**Required work:**
From the records below, please return each line that holds the word "will".

**Available data:**
- - -

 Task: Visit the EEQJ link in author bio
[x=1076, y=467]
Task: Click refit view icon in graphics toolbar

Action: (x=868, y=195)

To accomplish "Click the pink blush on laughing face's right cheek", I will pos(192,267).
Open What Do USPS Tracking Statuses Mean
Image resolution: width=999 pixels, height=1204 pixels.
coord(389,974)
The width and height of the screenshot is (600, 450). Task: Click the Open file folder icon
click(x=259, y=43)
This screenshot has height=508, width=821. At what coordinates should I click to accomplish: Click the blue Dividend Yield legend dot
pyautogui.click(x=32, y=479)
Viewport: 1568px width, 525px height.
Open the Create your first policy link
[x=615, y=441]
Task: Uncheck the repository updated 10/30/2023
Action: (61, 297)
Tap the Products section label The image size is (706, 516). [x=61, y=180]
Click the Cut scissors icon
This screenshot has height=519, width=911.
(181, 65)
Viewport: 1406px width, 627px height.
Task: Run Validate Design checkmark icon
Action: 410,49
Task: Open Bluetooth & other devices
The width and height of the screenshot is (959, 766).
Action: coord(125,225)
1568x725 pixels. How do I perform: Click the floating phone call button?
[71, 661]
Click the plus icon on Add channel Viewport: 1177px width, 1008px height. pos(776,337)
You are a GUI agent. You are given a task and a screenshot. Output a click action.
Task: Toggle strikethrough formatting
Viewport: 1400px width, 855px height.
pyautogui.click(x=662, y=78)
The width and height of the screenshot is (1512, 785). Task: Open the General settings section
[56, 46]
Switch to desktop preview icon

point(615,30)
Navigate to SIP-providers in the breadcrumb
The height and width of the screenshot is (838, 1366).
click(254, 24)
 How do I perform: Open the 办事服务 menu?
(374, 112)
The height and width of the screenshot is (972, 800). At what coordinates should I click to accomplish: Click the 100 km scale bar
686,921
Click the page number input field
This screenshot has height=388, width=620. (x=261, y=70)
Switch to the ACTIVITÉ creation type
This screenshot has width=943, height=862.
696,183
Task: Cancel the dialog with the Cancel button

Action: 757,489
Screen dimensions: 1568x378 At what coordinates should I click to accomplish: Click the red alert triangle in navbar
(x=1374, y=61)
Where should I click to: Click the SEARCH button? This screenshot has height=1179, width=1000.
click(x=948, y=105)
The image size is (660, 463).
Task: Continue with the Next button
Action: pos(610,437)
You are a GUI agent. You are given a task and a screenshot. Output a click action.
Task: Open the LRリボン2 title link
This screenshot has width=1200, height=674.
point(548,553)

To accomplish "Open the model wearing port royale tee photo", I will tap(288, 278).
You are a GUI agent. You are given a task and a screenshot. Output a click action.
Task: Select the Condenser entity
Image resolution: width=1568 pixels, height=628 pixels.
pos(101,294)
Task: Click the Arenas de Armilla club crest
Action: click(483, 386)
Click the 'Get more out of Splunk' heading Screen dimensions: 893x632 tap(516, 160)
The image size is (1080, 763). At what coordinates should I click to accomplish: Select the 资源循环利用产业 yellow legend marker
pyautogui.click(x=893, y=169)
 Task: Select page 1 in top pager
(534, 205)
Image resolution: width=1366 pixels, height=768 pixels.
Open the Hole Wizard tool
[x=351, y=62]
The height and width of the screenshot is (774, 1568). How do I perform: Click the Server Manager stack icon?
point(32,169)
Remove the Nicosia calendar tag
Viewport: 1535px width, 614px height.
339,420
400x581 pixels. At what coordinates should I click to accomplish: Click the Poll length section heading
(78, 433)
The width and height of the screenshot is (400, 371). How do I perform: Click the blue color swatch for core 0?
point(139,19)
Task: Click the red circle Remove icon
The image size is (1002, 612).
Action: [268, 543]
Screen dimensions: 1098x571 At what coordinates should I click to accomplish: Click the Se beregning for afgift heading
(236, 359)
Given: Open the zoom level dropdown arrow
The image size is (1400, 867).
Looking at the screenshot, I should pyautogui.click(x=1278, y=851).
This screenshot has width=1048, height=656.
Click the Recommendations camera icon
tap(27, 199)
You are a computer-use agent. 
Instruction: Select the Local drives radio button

- - -

**Result of the task:**
To accomplish "Click the pink blush on laughing face's right cheek", I will pos(192,267).
To accomplish "Open the model wearing port royale tee photo", I will tap(288, 278).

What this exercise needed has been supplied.